**EXERCISE DESCRIPTION**
Return every line of the entries that includes the word "green".

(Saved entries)
● ● ● ● ●

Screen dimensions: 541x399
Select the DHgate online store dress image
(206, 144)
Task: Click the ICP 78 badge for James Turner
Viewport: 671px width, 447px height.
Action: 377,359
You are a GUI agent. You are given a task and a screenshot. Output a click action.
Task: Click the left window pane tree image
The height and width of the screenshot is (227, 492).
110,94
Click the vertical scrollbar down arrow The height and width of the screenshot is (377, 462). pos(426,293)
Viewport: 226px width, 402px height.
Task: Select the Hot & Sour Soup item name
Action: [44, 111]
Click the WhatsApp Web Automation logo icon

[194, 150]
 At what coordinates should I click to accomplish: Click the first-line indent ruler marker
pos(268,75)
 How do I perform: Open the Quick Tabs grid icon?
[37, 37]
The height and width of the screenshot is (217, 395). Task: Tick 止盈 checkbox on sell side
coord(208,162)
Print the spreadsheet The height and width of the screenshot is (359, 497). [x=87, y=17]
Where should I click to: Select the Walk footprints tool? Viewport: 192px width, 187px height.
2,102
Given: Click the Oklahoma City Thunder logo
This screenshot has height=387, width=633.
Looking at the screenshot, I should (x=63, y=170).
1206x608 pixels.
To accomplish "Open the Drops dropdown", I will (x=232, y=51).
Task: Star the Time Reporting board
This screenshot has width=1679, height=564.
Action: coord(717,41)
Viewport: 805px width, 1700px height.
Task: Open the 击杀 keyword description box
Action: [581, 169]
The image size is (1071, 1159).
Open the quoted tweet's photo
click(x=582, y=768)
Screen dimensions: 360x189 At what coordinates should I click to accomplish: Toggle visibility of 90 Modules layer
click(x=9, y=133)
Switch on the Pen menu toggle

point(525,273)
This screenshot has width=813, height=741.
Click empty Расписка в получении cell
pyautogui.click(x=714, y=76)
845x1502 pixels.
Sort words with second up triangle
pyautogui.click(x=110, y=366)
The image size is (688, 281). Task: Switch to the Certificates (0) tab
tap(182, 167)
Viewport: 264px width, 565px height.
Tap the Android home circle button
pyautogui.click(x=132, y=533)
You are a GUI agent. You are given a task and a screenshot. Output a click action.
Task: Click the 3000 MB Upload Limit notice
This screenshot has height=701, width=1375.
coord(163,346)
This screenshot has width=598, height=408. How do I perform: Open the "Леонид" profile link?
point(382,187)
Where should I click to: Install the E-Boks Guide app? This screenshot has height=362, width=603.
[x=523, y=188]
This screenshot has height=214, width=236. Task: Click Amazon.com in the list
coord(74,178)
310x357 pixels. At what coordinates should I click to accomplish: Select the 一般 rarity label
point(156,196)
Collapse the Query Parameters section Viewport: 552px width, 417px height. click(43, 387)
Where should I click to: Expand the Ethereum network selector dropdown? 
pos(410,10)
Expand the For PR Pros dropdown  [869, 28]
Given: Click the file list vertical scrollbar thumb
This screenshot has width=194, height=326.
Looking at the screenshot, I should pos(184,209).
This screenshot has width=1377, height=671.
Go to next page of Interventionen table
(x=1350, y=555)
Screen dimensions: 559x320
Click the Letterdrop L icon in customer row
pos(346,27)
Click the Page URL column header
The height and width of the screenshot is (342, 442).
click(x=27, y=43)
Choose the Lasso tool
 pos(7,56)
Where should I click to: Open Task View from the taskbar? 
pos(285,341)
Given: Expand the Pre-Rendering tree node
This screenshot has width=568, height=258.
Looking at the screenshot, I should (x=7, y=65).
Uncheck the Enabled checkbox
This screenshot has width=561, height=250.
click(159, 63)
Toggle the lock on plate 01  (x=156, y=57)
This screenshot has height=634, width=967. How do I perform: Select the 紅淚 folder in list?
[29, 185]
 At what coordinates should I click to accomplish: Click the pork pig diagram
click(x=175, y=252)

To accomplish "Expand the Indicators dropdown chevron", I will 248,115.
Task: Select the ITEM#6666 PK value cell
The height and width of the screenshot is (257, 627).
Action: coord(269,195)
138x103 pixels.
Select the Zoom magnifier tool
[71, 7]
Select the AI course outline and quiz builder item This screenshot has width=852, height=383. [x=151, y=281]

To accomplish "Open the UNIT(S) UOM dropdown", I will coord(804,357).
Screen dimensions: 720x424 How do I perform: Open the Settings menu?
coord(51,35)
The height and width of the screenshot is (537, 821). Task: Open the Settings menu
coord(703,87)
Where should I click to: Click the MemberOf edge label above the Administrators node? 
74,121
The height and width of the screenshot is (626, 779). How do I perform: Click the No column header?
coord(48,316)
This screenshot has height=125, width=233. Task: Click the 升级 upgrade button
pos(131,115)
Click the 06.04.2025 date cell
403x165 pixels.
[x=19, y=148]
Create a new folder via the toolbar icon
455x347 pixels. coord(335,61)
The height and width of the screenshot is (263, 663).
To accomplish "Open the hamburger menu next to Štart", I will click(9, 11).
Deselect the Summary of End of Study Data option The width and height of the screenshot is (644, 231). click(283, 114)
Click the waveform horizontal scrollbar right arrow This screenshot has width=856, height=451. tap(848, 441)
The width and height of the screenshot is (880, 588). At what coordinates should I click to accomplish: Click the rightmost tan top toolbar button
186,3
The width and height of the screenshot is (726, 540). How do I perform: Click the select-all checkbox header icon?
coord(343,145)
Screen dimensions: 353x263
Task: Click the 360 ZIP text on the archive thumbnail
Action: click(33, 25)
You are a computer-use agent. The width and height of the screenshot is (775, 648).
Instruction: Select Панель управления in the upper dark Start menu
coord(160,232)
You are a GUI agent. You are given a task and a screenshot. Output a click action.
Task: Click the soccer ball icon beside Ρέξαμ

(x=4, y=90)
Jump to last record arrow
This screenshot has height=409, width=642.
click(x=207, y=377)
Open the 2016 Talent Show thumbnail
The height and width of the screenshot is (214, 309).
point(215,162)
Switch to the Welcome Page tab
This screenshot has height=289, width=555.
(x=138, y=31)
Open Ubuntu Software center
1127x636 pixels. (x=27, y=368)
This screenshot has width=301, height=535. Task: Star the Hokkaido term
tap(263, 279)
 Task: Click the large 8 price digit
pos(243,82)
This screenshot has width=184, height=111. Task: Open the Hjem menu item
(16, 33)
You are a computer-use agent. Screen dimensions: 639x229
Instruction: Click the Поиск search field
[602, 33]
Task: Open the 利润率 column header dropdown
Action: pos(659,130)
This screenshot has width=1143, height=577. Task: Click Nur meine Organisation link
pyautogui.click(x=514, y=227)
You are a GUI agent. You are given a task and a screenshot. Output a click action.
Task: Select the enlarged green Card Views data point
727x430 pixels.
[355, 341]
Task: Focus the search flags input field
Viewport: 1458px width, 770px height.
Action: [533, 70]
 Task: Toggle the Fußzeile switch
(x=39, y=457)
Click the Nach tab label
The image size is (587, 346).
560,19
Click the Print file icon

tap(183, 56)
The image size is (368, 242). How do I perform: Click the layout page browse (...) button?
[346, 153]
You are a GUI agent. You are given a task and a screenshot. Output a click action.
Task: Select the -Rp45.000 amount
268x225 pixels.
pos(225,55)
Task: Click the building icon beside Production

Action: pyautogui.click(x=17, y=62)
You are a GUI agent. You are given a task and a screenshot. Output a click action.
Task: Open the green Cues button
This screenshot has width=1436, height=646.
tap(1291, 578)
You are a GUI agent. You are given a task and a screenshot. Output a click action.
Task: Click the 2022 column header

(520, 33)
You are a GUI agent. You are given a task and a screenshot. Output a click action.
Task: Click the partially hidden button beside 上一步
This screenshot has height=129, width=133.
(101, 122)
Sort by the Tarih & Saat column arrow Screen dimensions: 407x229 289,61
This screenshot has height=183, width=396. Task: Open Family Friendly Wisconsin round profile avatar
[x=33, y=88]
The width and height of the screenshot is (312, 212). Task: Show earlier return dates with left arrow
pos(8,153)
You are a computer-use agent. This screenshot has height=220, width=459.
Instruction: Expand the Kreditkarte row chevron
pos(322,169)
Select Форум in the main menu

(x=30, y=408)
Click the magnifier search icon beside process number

● ● ● ● ●

**FINAL ANSWER**
Task: Select the enlarged green Card Views data point
Task: Open the green Cues button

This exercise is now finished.